*** Block opens ***

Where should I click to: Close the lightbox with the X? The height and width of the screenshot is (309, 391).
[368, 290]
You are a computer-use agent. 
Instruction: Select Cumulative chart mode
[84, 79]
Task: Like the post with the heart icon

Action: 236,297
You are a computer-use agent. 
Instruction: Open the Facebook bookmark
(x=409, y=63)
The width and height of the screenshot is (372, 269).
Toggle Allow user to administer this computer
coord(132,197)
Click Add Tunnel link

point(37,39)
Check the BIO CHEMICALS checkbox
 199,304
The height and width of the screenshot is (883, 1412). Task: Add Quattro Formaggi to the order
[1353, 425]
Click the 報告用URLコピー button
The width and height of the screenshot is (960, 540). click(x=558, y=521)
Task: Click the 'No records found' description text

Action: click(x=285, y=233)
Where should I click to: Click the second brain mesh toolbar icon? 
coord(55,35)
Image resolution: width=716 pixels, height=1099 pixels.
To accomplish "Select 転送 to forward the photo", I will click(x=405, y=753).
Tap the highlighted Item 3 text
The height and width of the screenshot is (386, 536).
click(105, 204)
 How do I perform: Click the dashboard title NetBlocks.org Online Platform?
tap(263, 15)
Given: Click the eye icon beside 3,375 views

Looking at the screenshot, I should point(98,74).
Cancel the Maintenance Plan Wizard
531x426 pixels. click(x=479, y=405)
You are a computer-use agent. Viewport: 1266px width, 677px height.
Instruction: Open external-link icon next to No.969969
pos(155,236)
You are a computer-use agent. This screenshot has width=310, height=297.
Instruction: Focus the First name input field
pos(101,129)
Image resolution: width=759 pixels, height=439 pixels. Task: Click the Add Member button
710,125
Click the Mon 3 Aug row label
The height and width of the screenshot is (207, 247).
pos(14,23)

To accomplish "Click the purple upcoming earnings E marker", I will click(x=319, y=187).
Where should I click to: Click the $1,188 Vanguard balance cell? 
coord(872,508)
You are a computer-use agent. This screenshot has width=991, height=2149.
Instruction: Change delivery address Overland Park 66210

*** Block closes ***

ABOUT THIS TASK: The result should be every line of the material that contains the word "agent", so copy those lines.

ANSWER:
You are a computer-use agent. 
You are a computer-use agent. 
You are a computer-use agent. Viewport: 1266px width, 677px height.
You are a computer-use agent. This screenshot has width=310, height=297.
You are a computer-use agent. This screenshot has width=991, height=2149.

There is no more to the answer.